Dan’s Papers Cover Artist Ilene Silberstein on Her French Moment

Ilene Silberstein's art on the cover of the May 21, 2021 Dan's Papers issue
Ilene Silberstein's art on the cover of the May 21, 2021 Dan's Papers issue

Every work of art has a unique story—some come together in a burst of inspiration, others take years to fully form. Ilene Silberstein shares the story of this week’s cover, “A French Moment,” which began years ago with the purchase of a tablecloth.

Tell us about “A French Moment” and the inspiration behind it.

Many years ago, I bought a lovely tablecloth on a bike ride in Provence, France. I knew when I bought it that someday it would be part of a painting. Years later, I was buying flowers to paint, and the moment I saw the tulips, I knew that they belonged on top of that tablecloth—in a painting. A lovely afternoon in Provence, sitting in a garden with flowers and trees and maybe a good glass of wine, all came together to motivate.

Ilene Silberstein
Ilene Silberstein

What does your artistic process typically look like, and was it any different for this particular piece?

I am inspired by the beauty of nature in many forms. I may see a beautiful flower in a field and paint it the next day, or I may carry around that inspiration for years until a particular sight or event generates the moment to start a painting. “A French Moment” evolved over years.

What makes this piece such an ideal fit for a Dan’s Papers cover?

We are starting to feel and see the life and color of spring all along the East End. And as we emerge from the pandemic, color is coming back to our lives. The colors in “A French Moment” feel vibrant, happy and with promise of better times and a period of renewal.

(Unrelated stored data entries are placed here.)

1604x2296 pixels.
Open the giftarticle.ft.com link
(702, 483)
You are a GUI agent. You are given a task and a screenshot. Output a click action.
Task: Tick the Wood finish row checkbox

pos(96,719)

What inspires you most as an artist, either in general or at this moment in time?

I am driven to create—be it oil painting, mosaics, pastels, gardening and more. The growth, piece by piece, of a painting or a planting energizes me. It is the beauty of nature in its many forms, such as a new bud and a withering flower both have their own beauty.

What are your favorite spots on the East End during the spring, and do these locales appear in your work?

The shorelines of the Peconic near me in Cutchogue are an always-changing canvas near to me. The lavender fields are a seasonal favorite along with the many farms of the North Fork. There are so many undiscovered possibilities here on the East End that I look forward to exploring. And often, walking out the back door into my vegetable and flower gardens is all I need for motivation.